DESCRIPTION OF THE TASK = The material below holds a span beginning at the line with "This screenshot has width=1587, height=1058." and ending at the line with "Select the '11h'". Quote that span exactly, both ends included, and only that span.

EXTRACTED ENTRIES =

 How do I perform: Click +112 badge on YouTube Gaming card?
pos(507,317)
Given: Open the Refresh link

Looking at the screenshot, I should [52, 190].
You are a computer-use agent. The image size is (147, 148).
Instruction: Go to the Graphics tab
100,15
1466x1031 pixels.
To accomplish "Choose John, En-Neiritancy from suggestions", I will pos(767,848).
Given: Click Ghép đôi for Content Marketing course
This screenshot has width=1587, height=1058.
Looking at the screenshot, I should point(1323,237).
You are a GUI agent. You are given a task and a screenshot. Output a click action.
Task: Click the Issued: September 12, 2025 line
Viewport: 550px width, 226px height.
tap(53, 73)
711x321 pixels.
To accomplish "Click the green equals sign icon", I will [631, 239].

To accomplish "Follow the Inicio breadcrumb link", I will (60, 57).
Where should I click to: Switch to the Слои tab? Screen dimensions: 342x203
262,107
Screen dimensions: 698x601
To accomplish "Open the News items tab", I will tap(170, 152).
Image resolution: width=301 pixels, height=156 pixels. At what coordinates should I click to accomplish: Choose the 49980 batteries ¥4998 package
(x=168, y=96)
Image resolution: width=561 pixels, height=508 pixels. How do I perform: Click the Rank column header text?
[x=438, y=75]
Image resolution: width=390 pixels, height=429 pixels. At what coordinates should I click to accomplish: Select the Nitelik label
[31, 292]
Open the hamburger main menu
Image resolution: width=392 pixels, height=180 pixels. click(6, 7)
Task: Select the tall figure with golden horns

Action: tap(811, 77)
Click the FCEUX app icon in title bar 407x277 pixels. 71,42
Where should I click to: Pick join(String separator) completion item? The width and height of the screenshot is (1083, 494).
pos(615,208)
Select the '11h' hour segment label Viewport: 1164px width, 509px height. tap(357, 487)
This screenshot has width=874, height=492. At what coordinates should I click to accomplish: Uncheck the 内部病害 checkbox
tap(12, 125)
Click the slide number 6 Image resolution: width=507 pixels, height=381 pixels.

WRITTEN ANSWER =
This screenshot has width=1587, height=1058.
Looking at the screenshot, I should point(1323,237).
You are a GUI agent. You are given a task and a screenshot. Output a click action.
Task: Click the Issued: September 12, 2025 line
Viewport: 550px width, 226px height.
tap(53, 73)
711x321 pixels.
To accomplish "Click the green equals sign icon", I will [631, 239].

To accomplish "Follow the Inicio breadcrumb link", I will (60, 57).
Where should I click to: Switch to the Слои tab? Screen dimensions: 342x203
262,107
Screen dimensions: 698x601
To accomplish "Open the News items tab", I will tap(170, 152).
Image resolution: width=301 pixels, height=156 pixels. At what coordinates should I click to accomplish: Choose the 49980 batteries ¥4998 package
(x=168, y=96)
Image resolution: width=561 pixels, height=508 pixels. How do I perform: Click the Rank column header text?
[x=438, y=75]
Image resolution: width=390 pixels, height=429 pixels. At what coordinates should I click to accomplish: Select the Nitelik label
[31, 292]
Open the hamburger main menu
Image resolution: width=392 pixels, height=180 pixels. click(6, 7)
Task: Select the tall figure with golden horns

Action: tap(811, 77)
Click the FCEUX app icon in title bar 407x277 pixels. 71,42
Where should I click to: Pick join(String separator) completion item? The width and height of the screenshot is (1083, 494).
pos(615,208)
Select the '11h' hour segment label Viewport: 1164px width, 509px height. tap(357, 487)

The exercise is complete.